微かな舌打ちと共に凛の胸倉を掴む手が離れる。凛の眼光から目を背ける様にして、脱力したように座り込んだ。その様はまるで別人、怒りや憎悪で溢れかえった地獄の釜の様なエネルギーに満ちていた数瞬前が、座り込んだ今は人生に疲れきった死を迎える寸前の老人の様だ。

 

「リン、大丈夫?痛いトコロとか無いか?ガッツ、リンに謝れよ!」

 

「……済まん。少し、興奮しちまったらしい」

 

凛のあちこちを飛び回りながら心配しているらしいパックに、礼を言う事も頭から吹き飛んだ。ガッツが、非を認めたと言う事実が余りに非現実過ぎたのだ。こいつ、謝れたんだと思う凛も大概だが、出会って一日だが謝罪一つでここまで仰天されるガッツも大概であろう。

 

「ま、まあ滅多に見られそうもないものを見たから、不問にしとくわよ!別に、許したわけではないからね?間違えないでよ!?」

 

「リン、何か赤いけど熱でもある?」

 

「総天然色愉快型妖精は黙ってて?」

 

「あれ、オレってリンの心配してたのにこの扱い?」

 

あー、もう!と頭を抱えながら凛は叫び声を上げた。

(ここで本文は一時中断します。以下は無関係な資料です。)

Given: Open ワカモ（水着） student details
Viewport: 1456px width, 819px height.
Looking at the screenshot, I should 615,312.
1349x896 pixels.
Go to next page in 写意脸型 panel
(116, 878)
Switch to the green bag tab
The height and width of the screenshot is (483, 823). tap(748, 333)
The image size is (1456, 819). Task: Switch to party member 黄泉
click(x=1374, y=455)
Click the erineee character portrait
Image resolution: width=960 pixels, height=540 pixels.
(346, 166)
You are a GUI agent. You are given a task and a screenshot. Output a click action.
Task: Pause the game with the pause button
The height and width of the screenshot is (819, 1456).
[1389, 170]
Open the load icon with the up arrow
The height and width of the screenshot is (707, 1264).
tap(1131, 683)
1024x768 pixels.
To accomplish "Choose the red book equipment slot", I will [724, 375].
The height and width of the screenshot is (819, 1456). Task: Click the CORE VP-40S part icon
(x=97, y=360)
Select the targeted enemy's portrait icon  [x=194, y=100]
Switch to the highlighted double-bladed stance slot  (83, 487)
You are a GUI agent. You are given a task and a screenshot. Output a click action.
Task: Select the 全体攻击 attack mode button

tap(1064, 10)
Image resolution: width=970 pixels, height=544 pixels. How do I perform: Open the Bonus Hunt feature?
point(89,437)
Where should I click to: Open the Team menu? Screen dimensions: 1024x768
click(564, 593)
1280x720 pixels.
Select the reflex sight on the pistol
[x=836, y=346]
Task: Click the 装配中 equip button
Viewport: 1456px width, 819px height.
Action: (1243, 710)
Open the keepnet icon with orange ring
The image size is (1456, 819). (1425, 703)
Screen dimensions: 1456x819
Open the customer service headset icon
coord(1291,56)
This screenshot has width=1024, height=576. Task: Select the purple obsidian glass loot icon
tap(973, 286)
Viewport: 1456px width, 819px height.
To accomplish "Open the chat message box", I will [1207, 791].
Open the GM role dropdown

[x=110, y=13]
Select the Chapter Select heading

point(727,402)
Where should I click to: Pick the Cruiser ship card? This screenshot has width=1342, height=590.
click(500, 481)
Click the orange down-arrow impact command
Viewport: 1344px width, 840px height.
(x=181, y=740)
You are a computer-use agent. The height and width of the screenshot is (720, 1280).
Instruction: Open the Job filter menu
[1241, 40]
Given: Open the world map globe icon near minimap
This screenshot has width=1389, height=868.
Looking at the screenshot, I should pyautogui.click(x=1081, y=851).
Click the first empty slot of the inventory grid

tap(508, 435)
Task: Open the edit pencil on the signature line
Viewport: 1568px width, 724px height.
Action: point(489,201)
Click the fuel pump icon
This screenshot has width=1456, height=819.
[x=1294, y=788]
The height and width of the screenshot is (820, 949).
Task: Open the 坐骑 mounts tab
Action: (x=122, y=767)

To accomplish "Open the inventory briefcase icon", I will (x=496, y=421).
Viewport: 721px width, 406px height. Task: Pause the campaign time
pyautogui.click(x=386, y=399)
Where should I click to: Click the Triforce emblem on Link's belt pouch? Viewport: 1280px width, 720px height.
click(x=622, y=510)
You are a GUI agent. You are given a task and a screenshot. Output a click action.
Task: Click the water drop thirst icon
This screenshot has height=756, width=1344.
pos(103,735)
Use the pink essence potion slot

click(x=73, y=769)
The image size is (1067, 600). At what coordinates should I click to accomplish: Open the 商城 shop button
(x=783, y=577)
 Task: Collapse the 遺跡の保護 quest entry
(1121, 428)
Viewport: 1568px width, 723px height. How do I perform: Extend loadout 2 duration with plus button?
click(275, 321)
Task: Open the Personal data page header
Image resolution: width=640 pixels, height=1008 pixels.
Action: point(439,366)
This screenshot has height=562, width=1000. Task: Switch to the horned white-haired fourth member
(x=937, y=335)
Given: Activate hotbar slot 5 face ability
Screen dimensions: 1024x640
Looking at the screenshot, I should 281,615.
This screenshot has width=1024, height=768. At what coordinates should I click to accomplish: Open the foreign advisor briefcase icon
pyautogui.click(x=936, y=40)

人目がなければ更に掻き毟っていただろう。常に優雅たれ、と言う代々のモットーが辛うじて効力を発揮した成果だが、既に余り意味はないとも言える。

 

「ま、いいや……。で、結局オレ達をエーテル化だっけ。そうさせて何する積もりだったんだ?」

 

「そう、それよ!……参加報告に行くのよ、教会にね」

 

パックの声にそう答えた凛の表情は、御世辞にも晴れやかとは言えるものではなかった。